最近、諏訪中央病院の院長でいらした、鎌田實さんの本を読みました。緩和ケア病棟で、すばらしい医療を手掛けられた先生の、末期の患者さんとのやりとりは、すばらしいけれど、なんだか苦しくて胸がつぶれそうでした。そこにこんなことが書かれていました。

人間の幸せのカタチは、物と心の中間にあるような気がする。手に入りにく貴重な物や経験のなかに幸せがあるのではなく、さりとて心のなかだけにさっと鮮やかに幸せは描けるものでもなく、日常生活のささやかな営みのなかに、幸せのカタチは存在するような気がしてならない。

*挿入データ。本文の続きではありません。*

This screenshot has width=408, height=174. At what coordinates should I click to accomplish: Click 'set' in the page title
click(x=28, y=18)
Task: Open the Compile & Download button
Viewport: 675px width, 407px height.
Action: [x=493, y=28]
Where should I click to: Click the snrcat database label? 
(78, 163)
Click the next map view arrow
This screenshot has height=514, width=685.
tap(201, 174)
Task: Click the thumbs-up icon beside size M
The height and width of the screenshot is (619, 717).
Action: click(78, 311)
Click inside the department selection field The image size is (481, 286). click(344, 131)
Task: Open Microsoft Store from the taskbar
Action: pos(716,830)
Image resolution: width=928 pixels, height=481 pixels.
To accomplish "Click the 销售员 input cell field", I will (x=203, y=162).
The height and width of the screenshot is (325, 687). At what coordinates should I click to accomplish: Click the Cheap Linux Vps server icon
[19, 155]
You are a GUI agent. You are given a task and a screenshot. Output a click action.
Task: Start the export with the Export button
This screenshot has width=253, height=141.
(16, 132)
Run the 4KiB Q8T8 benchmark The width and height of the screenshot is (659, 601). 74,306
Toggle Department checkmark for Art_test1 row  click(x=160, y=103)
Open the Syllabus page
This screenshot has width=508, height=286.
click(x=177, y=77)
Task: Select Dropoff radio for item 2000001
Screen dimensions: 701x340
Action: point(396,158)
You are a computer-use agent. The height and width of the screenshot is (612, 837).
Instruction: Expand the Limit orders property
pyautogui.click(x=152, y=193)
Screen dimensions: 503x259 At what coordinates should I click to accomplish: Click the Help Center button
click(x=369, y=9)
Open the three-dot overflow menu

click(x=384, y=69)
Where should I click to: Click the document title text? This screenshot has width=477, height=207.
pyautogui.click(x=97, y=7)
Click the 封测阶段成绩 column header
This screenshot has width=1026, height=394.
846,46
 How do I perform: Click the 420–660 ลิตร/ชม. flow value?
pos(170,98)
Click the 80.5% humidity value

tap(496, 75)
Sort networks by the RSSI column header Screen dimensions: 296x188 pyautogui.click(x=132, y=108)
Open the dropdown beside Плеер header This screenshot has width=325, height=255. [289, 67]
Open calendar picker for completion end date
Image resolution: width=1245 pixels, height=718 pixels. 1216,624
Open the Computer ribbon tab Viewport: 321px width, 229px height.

末期癌の患者さんはつらくて苦しいけれど、その1日の中にふと訪れる「幸せのカタチ」が必ずある……。

人は、いつもいつもハッピーな状態ではいられないよね。時に仕事でつらくても、誰かに叱られて落ち込んでも、子育てでいっぱいいっぱいになっても、介護で心が痛くても、人生のいろんな試練の中にも必ず、必ず「幸せのカタチ」がある……。鎌田先生は、そう教えてくれている気がしました。

思い返せば、私も家賃6万円のワンルームマンションに住んで、月末になったらお金がなくなって……。そんな20代後半、夕暮れ時に駅から自宅に帰る道すがら、家々に灯りがつき、夕餉の支度の匂いがし……。「いつか、私もきっとあんな幸せな時間を過ごしたい!」と切実に感じた日を思い出します。あんなにピュアな気持ちになれたのは、あの時しかなかったなあ〜。だから、不安で押しつぶされそうだったけれど、すごく幸せだった、と今思います。
だから、ノリコさん、ギリギリの今の状態をぜひ味わって! あなたは、どんなに不安でも、ちょっぴりつらくても、幸せなのですから!

私にも、これからいろんなつらいことがやってくるかもしれません。でも、何かがやってきても、淡々と繰り返す毎日の中に、「幸せのカタチ」を探せる人になりたいなあと思っています。